Intervista a cura di Gianmarco Botti
Vincenzo Emanuele, di cosa si occupa il suo articolo? Perché è innovativo?
Le Interviste CISE mirano a divulgare l’attività di ricerca del CISE che produce pubblicazioni scientifiche in ambito italiano e internazionale. La formula dell’intervista, condotta da giovani tirocinanti del CISE, permette di presentare in modo semplice i contenuti delle pubblicazioni, superando le difficoltà del linguaggio tecnico e di strumenti statistici spesso sofisticati.
Questo articolo è stato pubblicato da me e dal prof. Alessandro Chiaramonte dell’Università di Firenze su Party Politics nel 2015 e si occupa del tema dell’istituzionalizzazione dei sistemi di partito. È un tema che ha una lunga storia ma che è stato poco dibattuto per quel che riguarda i Paesi dell’Europa occidentale. Per istituzionalizzazione dei sistemi di partito si intende la stabilità e la prevedibilità del modello di competizione interpartitica all’interno di un dato Paese. Abbiamo un sistema istituzionalizzato quando il modello della competizione interpartitica è stabile e prevedibile nel tempo, cioè quando esistono gli stessi partiti per un lungo periodo di tempo e questi partiti tendono a mantenere le stesse relazioni e interazioni tra loro. Ad esempio l’Italia della Prima Repubblica, con la Democrazia Cristiana che governa insieme agli altri partiti laici e trova all’opposizione stabilmente il Partito Comunista da un lato e il Movimento Sociale dall’altro, rappresenta un sistema istituzionalizzato. Analogamente, la Seconda Repubblica vede per un certo periodo l’istituzionalizzarsi di un sistema bipolare, con due coalizioni che competono fra loro al netto della frammentazione degli attori partitici. Tale stabilità aiuta anche gli elettori a legarsi ad un determinato partito nel momento del voto. Viceversa, quando si assiste al continuo emergere di nuove forze politiche o alla scomparsa di vecchi partiti con un repentino cambiamento di voto da parte degli elettori tra un’elezione e l’altra, abbiamo un sistema tendenzialmente deistituzionalizzato. L’interesse del tema è dato dal fatto che questo oggetto di ricerca ha delle conseguenze sulla democrazia in termini di accountability e di qualità della democrazia, perché ovviamente la presenza di un sistema deistituzionalizzato rende tutto più incerto a partire dalla formazione del Governo fino all’attribuzione delle responsabilità da parte degli elettori ai partiti di maggioranza.

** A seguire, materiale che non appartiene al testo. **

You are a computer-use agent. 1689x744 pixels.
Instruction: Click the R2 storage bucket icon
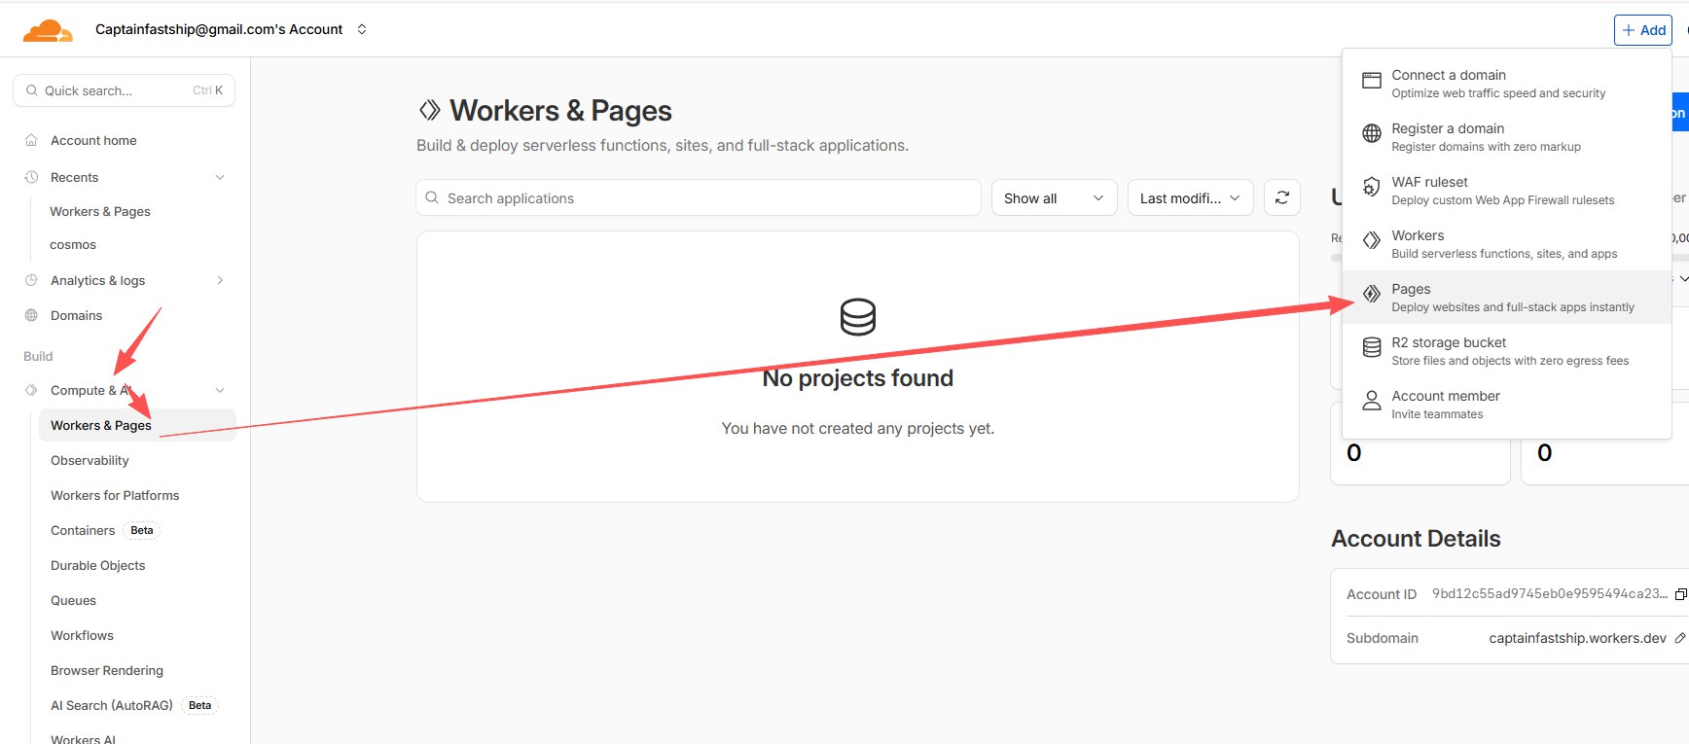pyautogui.click(x=1371, y=348)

Quali sono le debolezze che si riscontrano nella letteratura sul tema? E quale la nuova concettualizzazione di questa categoria che lei propone?
Come sappiamo, quando in scienza politica si propone una teoria a questa poi dovrebbe seguire una operazionalizzazione empirica, la trasformazione del concetto in un indicatore che permetta di misurare e comparare in questo caso diversi sistemi partitici sulla base della definizione che abbiamo dato. La debolezza, oltre alla carenza di studi sull’Europa occidentale cui si accennava, deriva dal fatto che gli studiosi sono tutti d’accordo sulla definizione di istituzionalizzazione che abbiamo dato ma non lo sono sull’operazionalizzazione empirica. I primi a studiare questo tema sono stati Mainwaring e Scully in riferimento all’America Latina, in particolare al processo di democratizzazione di quell’area dopo le dittature degli anni Ottanta. Ma poi negli anni successivi nell’applicazione pratica di questo concetto ci si è ridotti a studiare l’istituzionalizzazione tramite il solo indicatore della volatilità elettorale. Il nostro argomento è che questo sia un indicatore importantissimo per capire il cambiamento del sistema partitico, ma è soltanto una delle componenti che concorrono a definire il concetto di istituzionalizzazione. Insomma, una condizione necessaria ma non sufficiente.
Quali sono le altre condizioni?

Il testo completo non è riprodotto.